Text excerpt:

You give rock a good name
by Chris Campling
Clean living pin-up rocker Jon Bon Jovi says that, even with sales of 95 million albums, he's still livin' on a prayer



A small group of young women is gathered around the hotel entrance. They are dressed in leather and denim, with the name of their fave band stitched on the backs of their jackets or stretched across their chests. And they are waiting. Specifically, they are waiting for a glimpse, maybe a picture, of Jon Bon Jovi as he dashes from hotel door to limo and away.
This is terrific. This is the echt rock’n’roll Beatlemania experience, albeit on a limited scale. The object of all their patient adulation, though, is not as impressed. But then, he’s used to it — it happens all over the world. It’s a part of the business of being Jon Bon Jovi.

We may as well get the yucky stuff over first. Yes, he is very good-looking. He is taller than expected. He is broad of shoulder, bright blue of eye and gleaming white of tooth. He can hear the word “forty”, which is what he is, without flinching. He exercises because he likes it, although the side benefit is that he can get through up to three hours on stage (90 minutes of show, 90 minutes of encores) without flagging. He is dressed in a black T-shirt and tracksuit bottoms. He looks like a film star, which he is some of the time anyway. And when he talks, he sounds like a film star, to these ears anyway. He sounds like Joey Tribbiani out of Friends, actually.

Only he doesn’t say “Hey!” at all. Or shrug and pop his eyes for comic emphasis. He does smile a lot, though, and push his hair back off his forehead. And from the bottom of his tracksuit poke ankles discreetly tattooed. And suddenly he’s back to being a rock star again.

What this task involves: Do these statements agree with the Bon Jovi profile above: (a) Jon Bon Jovi is shorter than expected, (b) he can last up to three hours on stage, (c) he says "Hey!" when he talks? Answer yes or no for each, quoting the words from the profile that decide it.

Provided data:
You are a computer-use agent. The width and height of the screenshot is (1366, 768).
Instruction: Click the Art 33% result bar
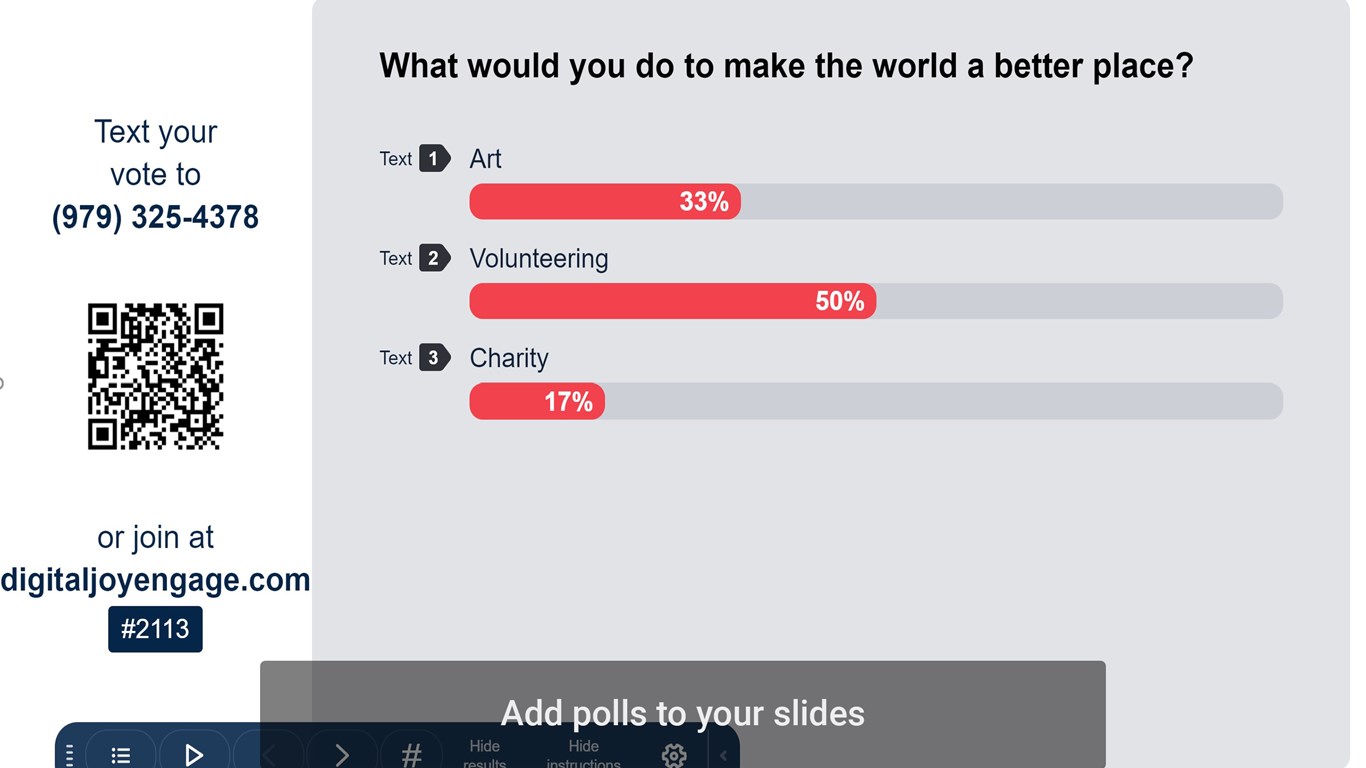605,202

Answer below:
(a) No: "He is taller than expected."
(b) Yes: "he can get through up to three hours on stage"
(c) No: "Only he doesn’t say “Hey!” at all."